Text for analysis:
Yes - parrot the LRM examples and write:
`define REPEAT(n, d) `REPEAT_``n(d)

The question is what does `` imply as to expanding any macro
on its LHS or RHS?  I think the LRM is silent on this, but
propse that `` occurs after complete expansions macros on
either side of it.  (Note the alternative, that `` occurs
"first" results in the extra space as shown above, which I
don't see how would be useful?)
  
But how does your proposal permit your example to "work"?
The macros on either side of `` are  `ZERO_ and `CNT , one of
which is undefined; its complete expansion is a failure.  Or it might be defined!
What you probably meant is exactly what one system I know intimately does:
expand the actual argument macro invocation at the point when it is used
in a formal substitution.
I would also propose the LRM to say that `` collapses
whitespace on both sides to match C99.  It now says "without
introducing white space" which is not sufficient if a space
was mis-introduced into a define value, possibly from an
earlier substitution.
  
I ran that idea through our regression suite a year or two ago and found that
a few users understand the words  "`` delimits" to mean
that `` works something like quotation marks.
These folks had defined macros using  ``formal``_suffix.
When you invent a module instance name this way, the abhorrent vacuum between the module name
and the macrotic instance name snaps shut and welds them all into one big happy identifier.

Available data:
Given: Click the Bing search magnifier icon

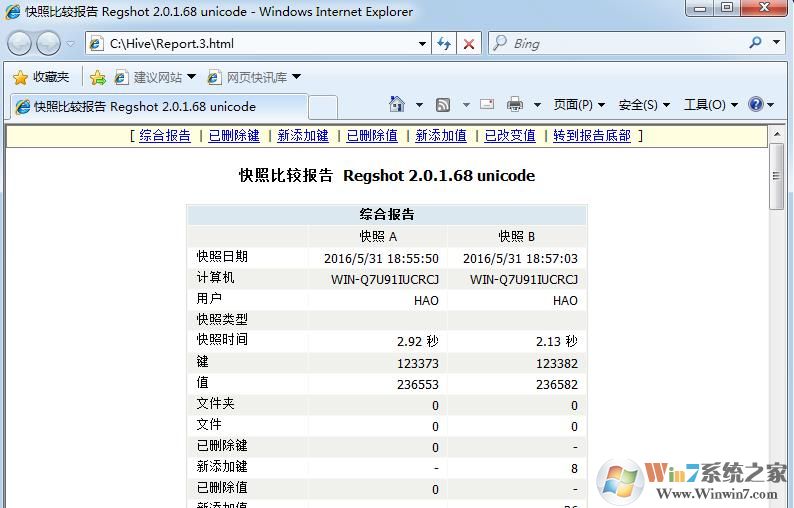Looking at the screenshot, I should (755, 43).
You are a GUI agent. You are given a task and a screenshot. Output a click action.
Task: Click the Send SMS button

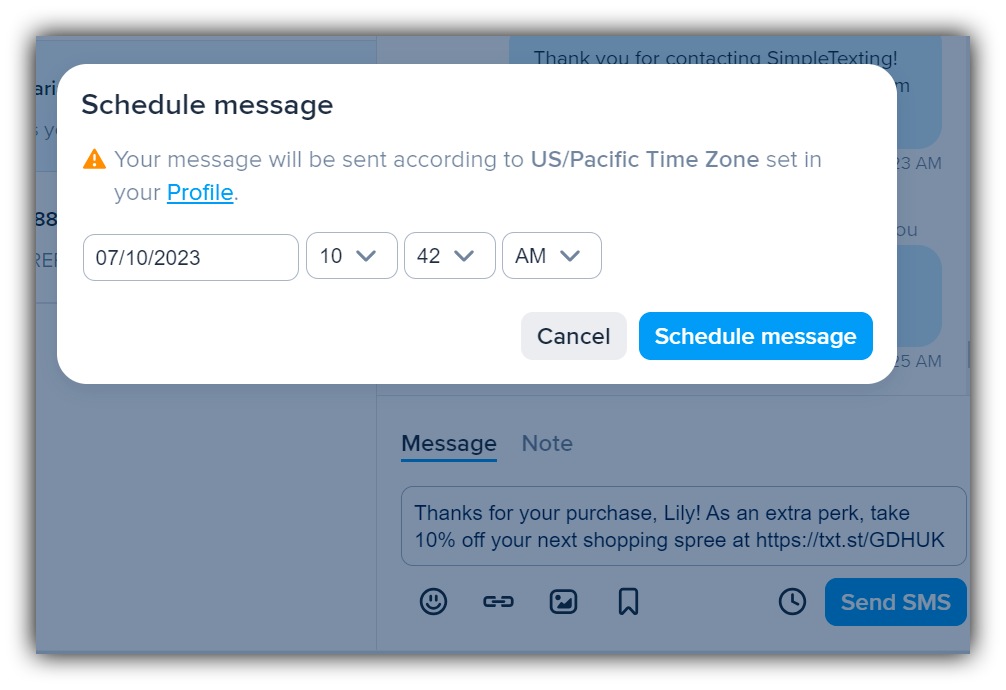[x=895, y=601]
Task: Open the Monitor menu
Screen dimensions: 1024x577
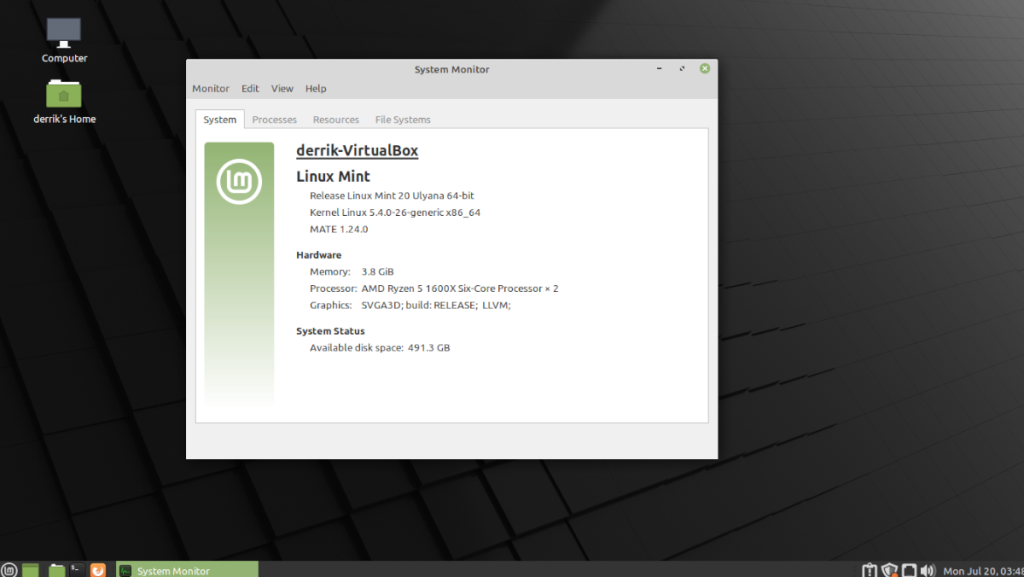Action: point(210,88)
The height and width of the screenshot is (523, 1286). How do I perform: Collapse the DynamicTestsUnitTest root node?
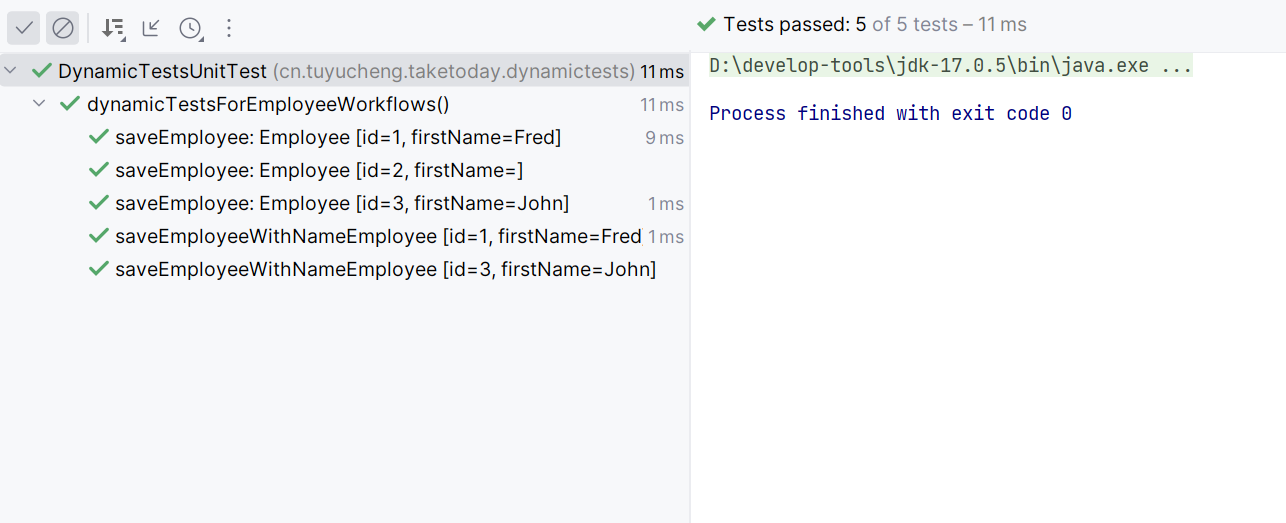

What you will do:
**a)** In the post about macro expansion, restate the paragraph that begins "The question is what does" more briefly, keeping its main facts.
**b)** From the post about macro expansion, retype the stretch from "When you invent" through "big happy identifier." with no changes.

Solutions by task:
**a)** The writer asks how `` affects the expansion of macros on either side of it. The writer believes the LRM does not address this and proposes that `` take effect only after the macros on both sides are fully expanded. The other possibility, where `` acts first, produces the extra space shown earlier, and the writer cannot see how that would be useful.

**b)**
When you invent a module instance name this way, the abhorrent vacuum between the module name
and the macrotic instance name snaps shut and welds them all into one big happy identifier.